It looks like something out of an eldritch fantasy horror, perhaps a Diablo game: a modestly sized chest covered in sharp, bony extrusions, gnarled ligaments, and twisted veins, all rendered in a pale, ghostly, fleshlike color. It’s repulsively organic, but also has an occult, ceremonial air. In fact, this cursed object is an artwork called Relic of the Corrupted Blood, by a Boston artist named Harris Rosenblum. And as you may be able to tell from the title, it is actually connected to another Blizzard game: World of Warcraft.
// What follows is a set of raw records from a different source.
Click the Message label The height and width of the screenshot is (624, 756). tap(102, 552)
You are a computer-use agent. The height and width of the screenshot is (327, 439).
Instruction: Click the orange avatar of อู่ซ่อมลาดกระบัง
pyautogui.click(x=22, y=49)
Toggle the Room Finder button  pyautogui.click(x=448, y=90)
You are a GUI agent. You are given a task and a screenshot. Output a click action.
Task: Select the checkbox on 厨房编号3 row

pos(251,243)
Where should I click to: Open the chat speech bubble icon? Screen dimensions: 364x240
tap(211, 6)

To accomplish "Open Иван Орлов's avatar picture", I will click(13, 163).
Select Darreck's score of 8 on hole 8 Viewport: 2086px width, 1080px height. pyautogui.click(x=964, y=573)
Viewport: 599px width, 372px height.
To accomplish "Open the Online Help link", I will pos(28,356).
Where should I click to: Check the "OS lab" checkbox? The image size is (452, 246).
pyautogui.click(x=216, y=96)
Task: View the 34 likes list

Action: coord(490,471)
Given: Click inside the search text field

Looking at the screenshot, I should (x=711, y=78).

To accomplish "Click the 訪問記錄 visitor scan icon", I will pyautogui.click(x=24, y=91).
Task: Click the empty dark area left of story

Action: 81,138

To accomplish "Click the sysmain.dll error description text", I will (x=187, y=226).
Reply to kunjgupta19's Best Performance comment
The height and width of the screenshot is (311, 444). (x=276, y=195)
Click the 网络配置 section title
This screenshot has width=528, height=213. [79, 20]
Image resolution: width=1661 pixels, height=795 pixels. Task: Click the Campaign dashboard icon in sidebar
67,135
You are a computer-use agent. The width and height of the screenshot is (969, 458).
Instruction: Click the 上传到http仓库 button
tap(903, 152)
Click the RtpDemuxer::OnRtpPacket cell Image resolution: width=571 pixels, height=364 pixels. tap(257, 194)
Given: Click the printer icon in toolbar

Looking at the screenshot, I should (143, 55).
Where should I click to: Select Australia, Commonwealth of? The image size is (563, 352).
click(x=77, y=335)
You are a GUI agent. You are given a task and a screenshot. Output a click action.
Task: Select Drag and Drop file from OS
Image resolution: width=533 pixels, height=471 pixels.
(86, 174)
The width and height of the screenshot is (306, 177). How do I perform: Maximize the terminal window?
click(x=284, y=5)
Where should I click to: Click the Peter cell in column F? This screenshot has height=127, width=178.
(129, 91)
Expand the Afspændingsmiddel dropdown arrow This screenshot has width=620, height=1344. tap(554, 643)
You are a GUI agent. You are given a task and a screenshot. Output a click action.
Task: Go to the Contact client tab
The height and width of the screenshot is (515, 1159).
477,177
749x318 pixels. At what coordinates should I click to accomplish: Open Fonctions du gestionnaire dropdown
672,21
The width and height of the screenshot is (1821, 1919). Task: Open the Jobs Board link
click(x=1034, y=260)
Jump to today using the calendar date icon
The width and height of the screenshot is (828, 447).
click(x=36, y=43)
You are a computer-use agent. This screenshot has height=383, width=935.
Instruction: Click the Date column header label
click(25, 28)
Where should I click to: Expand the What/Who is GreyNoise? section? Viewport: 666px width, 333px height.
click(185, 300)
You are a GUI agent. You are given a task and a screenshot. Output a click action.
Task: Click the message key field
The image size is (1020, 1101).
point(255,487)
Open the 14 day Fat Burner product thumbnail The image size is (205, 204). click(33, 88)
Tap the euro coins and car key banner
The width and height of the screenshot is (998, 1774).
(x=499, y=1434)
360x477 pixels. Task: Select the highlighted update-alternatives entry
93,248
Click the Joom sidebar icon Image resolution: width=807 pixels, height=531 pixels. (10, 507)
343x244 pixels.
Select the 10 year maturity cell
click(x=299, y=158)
The 2005 Corrupted Blood plague is perhaps the most notorious bug in WoW’s long history, which birthed one of the most famous unscripted incidents in any online game. Corrupted Blood was a debuff applied to players during the climactic boss fight of the Zul’Gurub raid, and it was transmissible between characters in close proximity to each other. Due to the bug, the debuff escaped the confines of the raid and quickly spread across WoW’s world of Azeroth, becoming an actual in-game pandemic. Non-player characters could carry it asymptomatically, while lower-level player characters were instantly killed by the powerful debuff. Some players tried to set up an organized healing response, while griefers contrived ways to spread the disease further.
There are two tiny windows on the sides of the Relic of the Corrupted Blood sculpture, and in each of them Rosenblum placed an SD card. One carries the patch that introduced the Corrupted Blood pandemic, and the other the patch that fixed it. The cards give the piece a kind of Schrödinger’s Cat feel — as if this disgusting box is holding two potential realities in place at the same time.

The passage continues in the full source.